H-3001-小鼠DAP213方法胚胎冻存和复苏操作规程

1. 目的

为了规范实验室小鼠胚胎冷冻和复苏操作，特制订本标准操作规程。

2-cell胚胎冷冻是将体外受精方式得到的2-cell胚胎，通过DAP213冻存方式进行冻存保种，可以长期保存珍贵小鼠品系。

复苏验证：一是为了确认冻存品系基因型的正确性，二是为了保证冻存的效率，是否考虑第二次冻存。

PB1、1 M DMSO、DAP213A、DAP213B、0.25 M Sucrose。

4.2.1. 根据要求超排雌鼠，获取胚胎冷冻品系所需的胚胎。

4.2.2. 耗材：培养皿，冻存管夹，冻存管，不锈钢保温桶，口吸管，EP管，枪头。

4.2.3. 试剂：液氮，1 M DMSO，DAP213A，DAP213B，0.25M Sucrose，M16培养液。

4.2.4. 仪器：计时器，体视镜，镊子，CO2培养箱，移液器。

4.2.5. 试剂预冷：1 M DMSO，DAP213A，DAP213B，冰上预冷30 min以上。

4.2.6. 实验过程使用的耗材冰上预冷30 min。

4.2.7. 将1 M DMSO过滤，将DAPA：DAPB=1：1配制成DAP213，现配现用，使用前混匀。

4.2.8. 冻存管品系标记（冻存管编号，胚胎数量，品系，PI，实验日期，操作者）。

4.3.1. 在培养皿上做4个100 μl DMSO的液滴，口吸管吸取150枚 2-cell至其中1个液滴，然后分别捡入其他3个液滴里，每个液滴分装50枚胚胎。

4.3.2. 用移液器吸取5 μl含有胚胎的DMSO转移至冻存管底部。

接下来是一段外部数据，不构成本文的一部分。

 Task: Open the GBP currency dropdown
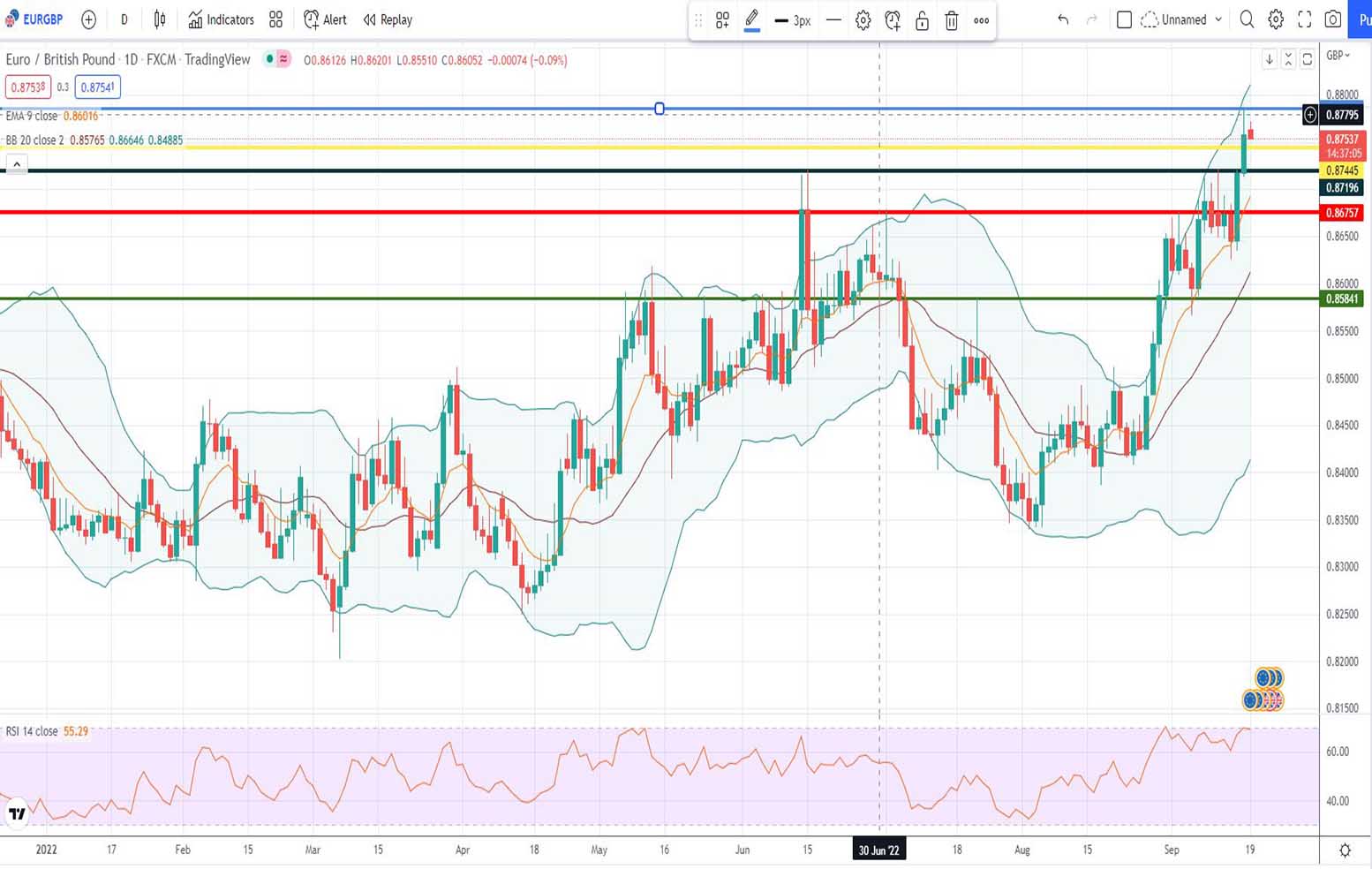pos(1338,56)
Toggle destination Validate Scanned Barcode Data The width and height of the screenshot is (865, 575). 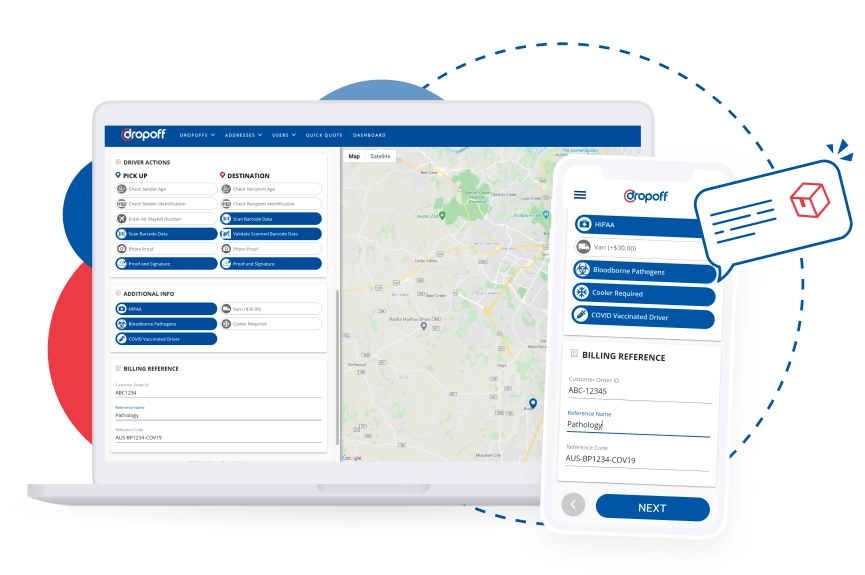pos(271,234)
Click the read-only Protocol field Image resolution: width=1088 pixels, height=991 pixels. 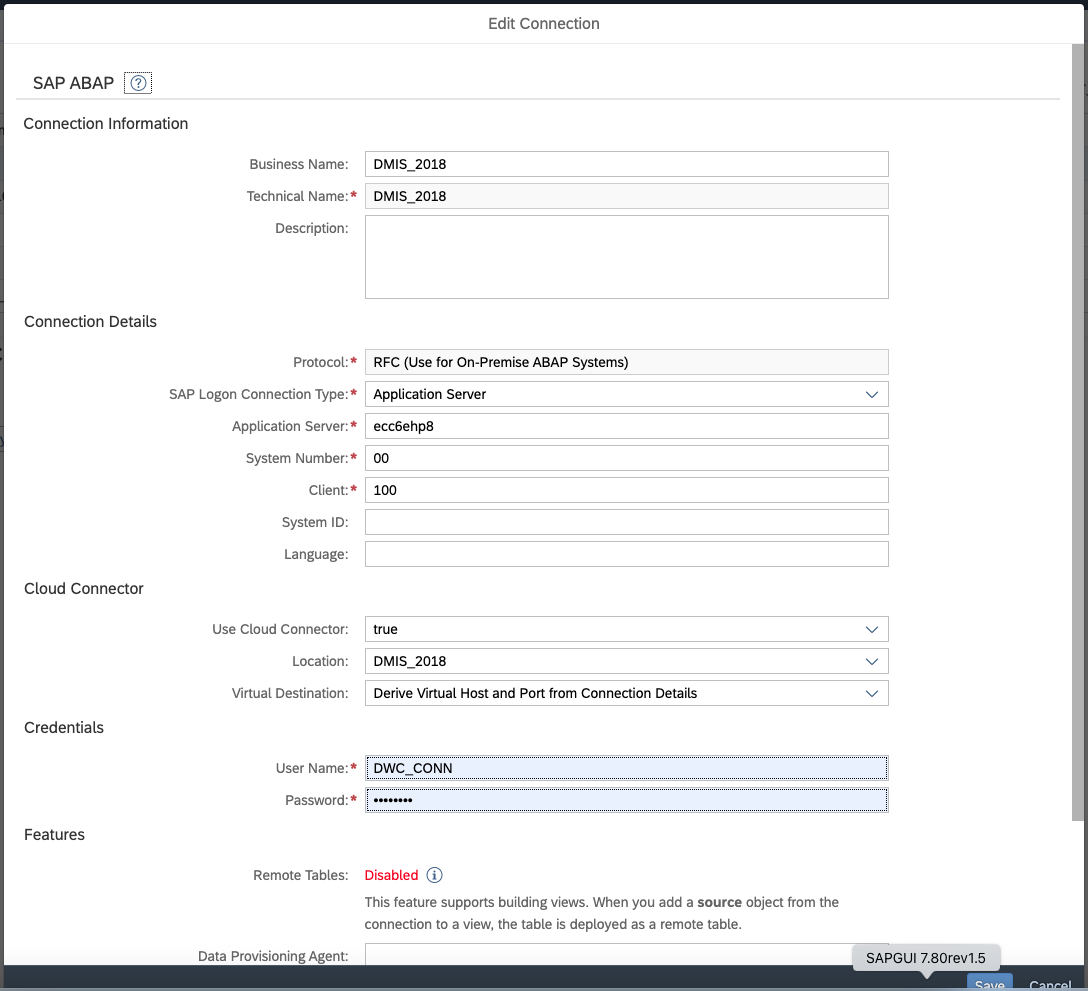(626, 362)
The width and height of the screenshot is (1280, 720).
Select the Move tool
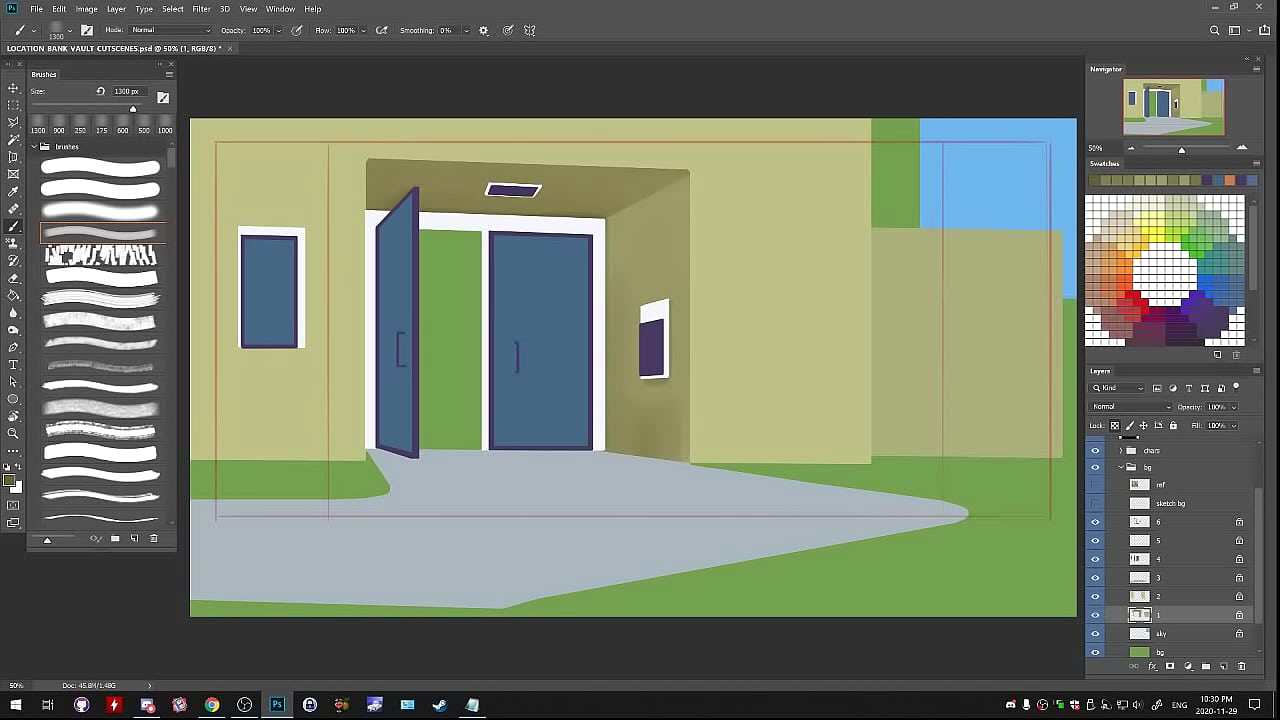[13, 88]
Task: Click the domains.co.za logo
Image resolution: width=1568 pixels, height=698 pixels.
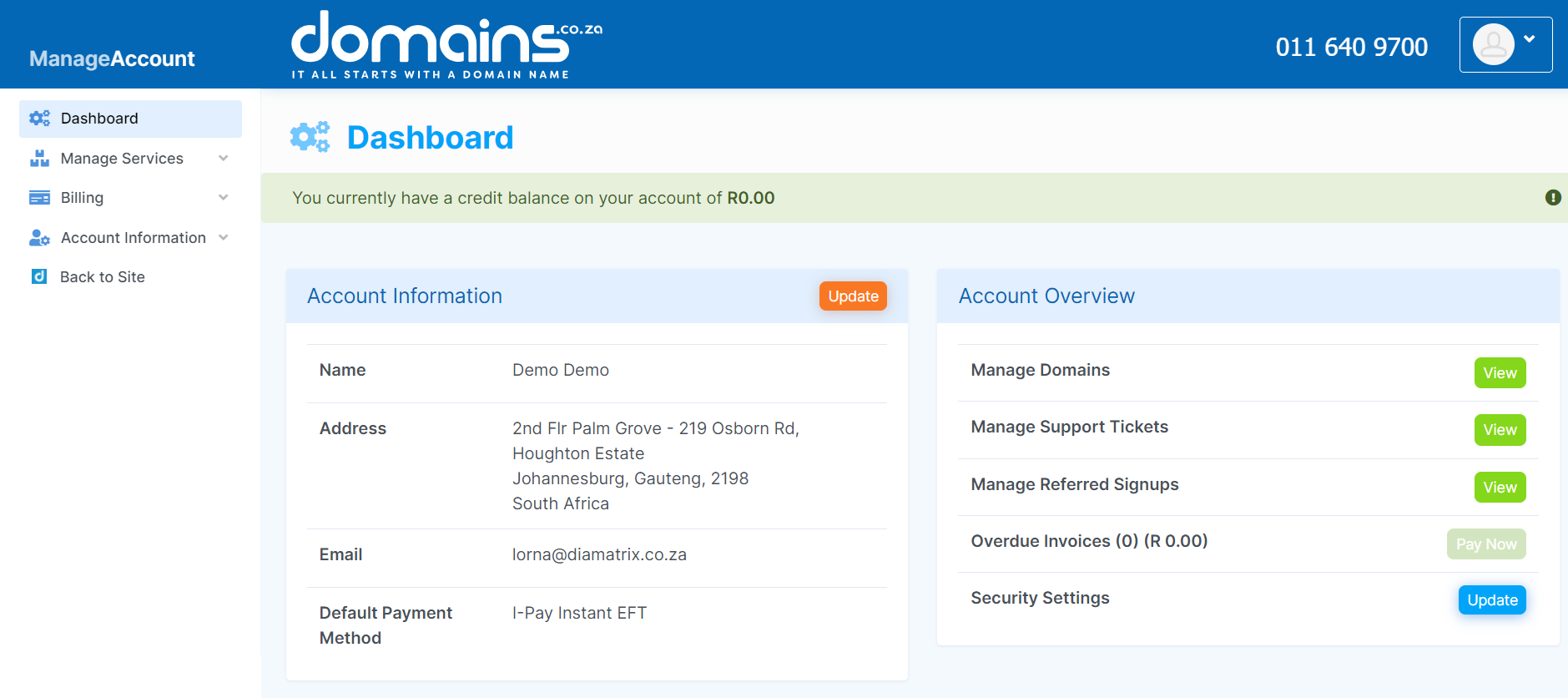Action: 446,44
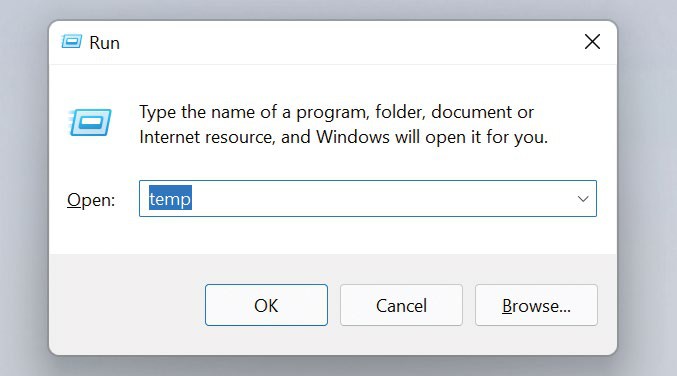
Task: Click the "Type the name of a program" line
Action: 336,112
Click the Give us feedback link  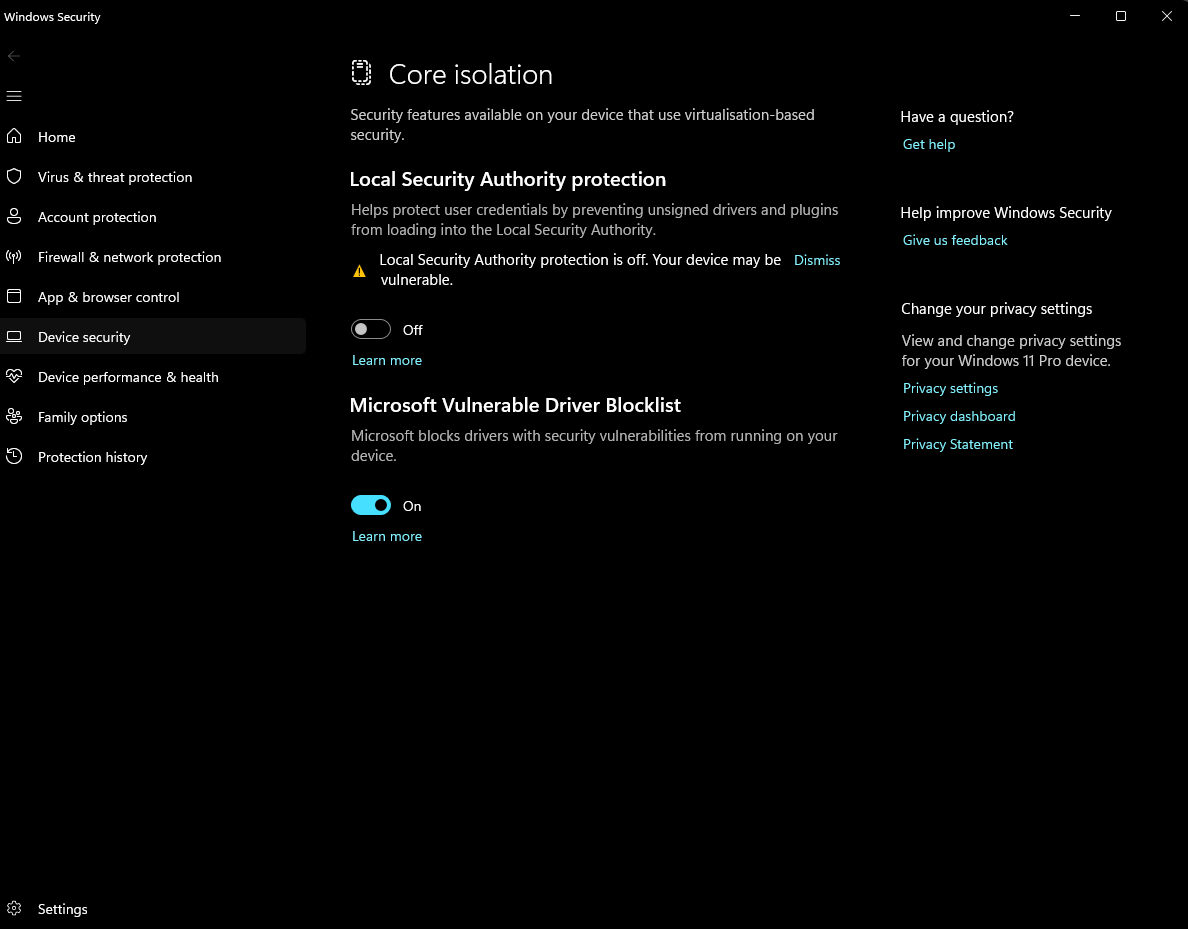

冰上平衡5 min，之后加入45 μl DAP213，拧好冻存管盖（回旋半圈），冰上平衡5 min，直接放入液氮。
一次可冻存3-4管。
（注：初学者为保证质量可以一次冻存一管）。

4.3.3. 将冻存完成的胚胎转移至液氮罐，记录位置信息。

4.4.1. 取0.25 M Sucrose置于CO2培养箱预热1.5 h，在培养皿制作10-13个M16 微滴，覆盖矿物油预热30 min。

4.4.2. 查询记录找到需要冻存的胚胎，从液氮罐中转移到装有液氮的保温桶。

4.4.3. 从液氮中取出冻存管，开盖倒掉液氮，室温放置30 s，加入900 μl Sucrose，用移液器轻轻快速吹打10次左右，吸出试剂和胚胎；再吸取剩余的Sucrose加入冻存管，吸出遗漏的胚胎。

4.4.4. 将所有收集的胚胎转移到提前预热的M16微滴内，在M16微滴内清洗三遍，M16微滴37 ℃培养30 min后取见栓0.5天受体进行移植。

复苏操作中，吹打胚胎轻柔且快速，避免损伤胚胎以及出现气泡导致丢失胚胎。